EXERCISE GOAL: Which lines in the records below contain the word "beside"? Return each one in full.

Records:
□ □ □ □ □

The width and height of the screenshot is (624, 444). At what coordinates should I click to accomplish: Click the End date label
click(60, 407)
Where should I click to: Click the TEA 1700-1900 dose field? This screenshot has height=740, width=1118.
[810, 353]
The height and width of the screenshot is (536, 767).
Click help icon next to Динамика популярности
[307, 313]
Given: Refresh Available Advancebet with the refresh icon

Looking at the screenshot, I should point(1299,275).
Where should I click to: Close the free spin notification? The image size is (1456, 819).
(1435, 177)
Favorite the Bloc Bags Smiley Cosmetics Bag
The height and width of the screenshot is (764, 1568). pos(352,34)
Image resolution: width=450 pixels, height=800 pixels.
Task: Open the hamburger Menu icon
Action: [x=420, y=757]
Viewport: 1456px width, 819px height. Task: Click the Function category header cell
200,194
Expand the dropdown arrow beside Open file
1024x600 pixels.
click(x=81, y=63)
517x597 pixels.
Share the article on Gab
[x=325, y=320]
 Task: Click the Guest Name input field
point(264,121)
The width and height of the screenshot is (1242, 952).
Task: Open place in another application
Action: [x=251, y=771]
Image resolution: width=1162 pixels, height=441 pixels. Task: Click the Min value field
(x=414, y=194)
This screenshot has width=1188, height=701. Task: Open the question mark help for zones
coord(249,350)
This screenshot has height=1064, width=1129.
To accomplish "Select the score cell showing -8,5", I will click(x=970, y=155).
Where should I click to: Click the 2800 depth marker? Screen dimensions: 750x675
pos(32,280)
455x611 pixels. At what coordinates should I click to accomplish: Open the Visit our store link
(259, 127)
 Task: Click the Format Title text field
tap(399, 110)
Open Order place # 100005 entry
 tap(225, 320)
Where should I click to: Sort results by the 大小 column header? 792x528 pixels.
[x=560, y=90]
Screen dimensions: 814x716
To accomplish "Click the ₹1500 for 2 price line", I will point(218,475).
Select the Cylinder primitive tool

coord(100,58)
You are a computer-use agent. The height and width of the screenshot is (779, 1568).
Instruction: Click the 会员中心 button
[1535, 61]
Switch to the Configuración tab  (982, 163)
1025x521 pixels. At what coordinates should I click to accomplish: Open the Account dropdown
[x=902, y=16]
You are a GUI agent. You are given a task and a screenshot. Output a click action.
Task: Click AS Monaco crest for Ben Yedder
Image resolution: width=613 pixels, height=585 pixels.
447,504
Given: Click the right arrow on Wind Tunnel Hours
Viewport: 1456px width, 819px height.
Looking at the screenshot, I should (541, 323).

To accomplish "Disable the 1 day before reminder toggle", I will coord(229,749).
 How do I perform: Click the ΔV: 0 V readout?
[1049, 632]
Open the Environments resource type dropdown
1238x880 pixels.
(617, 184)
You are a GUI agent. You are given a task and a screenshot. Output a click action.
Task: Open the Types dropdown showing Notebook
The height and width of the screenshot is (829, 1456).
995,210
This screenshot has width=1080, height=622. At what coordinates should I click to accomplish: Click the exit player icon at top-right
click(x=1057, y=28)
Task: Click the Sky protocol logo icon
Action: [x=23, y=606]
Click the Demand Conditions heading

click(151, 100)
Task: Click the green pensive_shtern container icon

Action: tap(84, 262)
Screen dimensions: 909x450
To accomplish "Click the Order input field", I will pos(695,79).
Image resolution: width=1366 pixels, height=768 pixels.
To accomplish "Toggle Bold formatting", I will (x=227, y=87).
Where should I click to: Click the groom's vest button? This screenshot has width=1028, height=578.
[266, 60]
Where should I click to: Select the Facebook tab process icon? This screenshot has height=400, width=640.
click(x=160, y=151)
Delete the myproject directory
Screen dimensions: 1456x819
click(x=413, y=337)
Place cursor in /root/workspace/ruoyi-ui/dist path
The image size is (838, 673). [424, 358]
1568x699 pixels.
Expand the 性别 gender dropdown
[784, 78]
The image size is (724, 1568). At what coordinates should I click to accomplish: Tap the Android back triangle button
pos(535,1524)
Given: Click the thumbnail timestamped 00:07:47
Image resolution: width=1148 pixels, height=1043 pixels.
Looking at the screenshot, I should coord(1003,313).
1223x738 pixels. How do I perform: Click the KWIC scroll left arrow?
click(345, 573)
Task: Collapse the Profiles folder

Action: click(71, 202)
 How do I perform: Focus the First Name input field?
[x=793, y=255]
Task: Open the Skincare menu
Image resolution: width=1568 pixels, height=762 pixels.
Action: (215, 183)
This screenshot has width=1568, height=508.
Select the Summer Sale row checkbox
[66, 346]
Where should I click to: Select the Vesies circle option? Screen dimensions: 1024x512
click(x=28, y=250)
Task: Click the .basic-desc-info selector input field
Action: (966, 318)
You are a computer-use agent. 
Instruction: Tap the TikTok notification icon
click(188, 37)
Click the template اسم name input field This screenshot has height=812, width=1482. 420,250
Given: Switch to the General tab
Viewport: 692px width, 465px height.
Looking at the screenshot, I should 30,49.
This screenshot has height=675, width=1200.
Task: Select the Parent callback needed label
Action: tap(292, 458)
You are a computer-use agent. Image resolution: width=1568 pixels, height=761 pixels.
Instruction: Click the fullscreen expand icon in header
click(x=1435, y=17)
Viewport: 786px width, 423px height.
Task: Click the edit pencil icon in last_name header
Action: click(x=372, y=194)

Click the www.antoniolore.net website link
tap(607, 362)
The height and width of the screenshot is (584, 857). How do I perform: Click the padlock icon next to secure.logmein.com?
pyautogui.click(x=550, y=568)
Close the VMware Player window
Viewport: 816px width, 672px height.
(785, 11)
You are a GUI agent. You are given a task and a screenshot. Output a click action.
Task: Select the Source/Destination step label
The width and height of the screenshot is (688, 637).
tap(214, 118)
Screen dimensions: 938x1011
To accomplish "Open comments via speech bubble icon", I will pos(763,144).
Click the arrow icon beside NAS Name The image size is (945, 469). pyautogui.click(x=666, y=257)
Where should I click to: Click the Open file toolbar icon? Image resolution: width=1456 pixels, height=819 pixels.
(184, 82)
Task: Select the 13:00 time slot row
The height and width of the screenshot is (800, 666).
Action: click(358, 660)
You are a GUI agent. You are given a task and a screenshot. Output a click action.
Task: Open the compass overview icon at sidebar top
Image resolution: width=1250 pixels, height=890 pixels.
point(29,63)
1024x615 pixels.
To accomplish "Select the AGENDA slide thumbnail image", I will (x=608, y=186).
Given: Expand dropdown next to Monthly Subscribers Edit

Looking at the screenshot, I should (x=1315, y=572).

□ □ □ □ □

SOLUTION TO THIS PROBLEM:
Expand the dropdown arrow beside Open file
Click the arrow icon beside NAS Name The image size is (945, 469). pyautogui.click(x=666, y=257)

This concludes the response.